Reporters and tourists arriving in one of the three small African states recently have been highly confused by a crowd of individuals bearing signs reading "Welcome To Equatorial Guinea" adjacent to crowds of individuals bearing signs reading "Welcome To French Guinea" and "Welcome To Guinea-Bissau". Frequently, remarks and disagreements between the crowds soon spill over into recriminations and squabbling. Riot police have proved ineffectual in controlling the situation as they cannot determine whether or not they have jurisdiction. Several tourists have been so alarmed and disoriented that they have immediately got back on the plane and waited for their departure date to arrive, forced to eat the airline food to stay alive.
The indentity of the three states had already been eroded by President Bush's tendency to refer to them variously as Guyana, Guatemala, Guadalajara and Guantanamo. However a more recent incident has thrown things into further chaos.
The source of the confusion seems to date back to the 2009 Copenhagen summit when Guinea's Alpha Conde, Equatorial Guinea's Teodoro Obiang and Guinea-Bissau's Malam Sanha apparently decided to swap identities for a laugh in order to see whether any of the Western nations would notice.
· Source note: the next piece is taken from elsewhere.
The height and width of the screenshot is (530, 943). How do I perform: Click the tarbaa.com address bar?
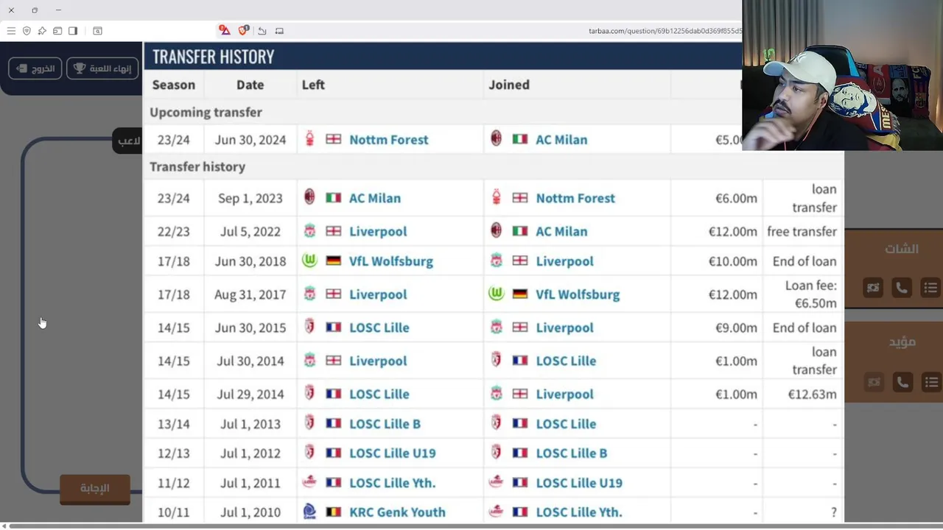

An alternative story claims that the three heads of state were confused by poorly written signs held by the chauffeurs who picked them up at the airport.
After the conference, the three leaders attempted to swap back but having thrown themselves so forcefully and totally into finally resolving climate change once and for all, they had lost focus on which state they had originally been the leader of and returned to the wrong countries. In all three cases, the country was now presented with a leader who was suddenly referring to the nation by a different name. Fearing punishment if they dared correct the head of state, various toadies and officials began imitating the name change.
However citizens of the other countries did not take kindly to another nation suddenly using their name, though international copyright law is unclear on names of nations, despite the clear ruling against North Korea's bid to become "Better Than America".
Smelling an opportunity to expand their power, the three leaders are using undercover agents in all three states, whose purpose is to convince the citizenry that all three are the same country and belong to the same leader.
Asked to address the situation, UN chief Ban Ki-Moon's response, "Well they might as well be the same country for all anyone cares", has been called 'less than helpful' by some commentators.
Observers remain fearful that the confusion may soon spread to Papa New Guinea and perhaps even Ghana and Gambia.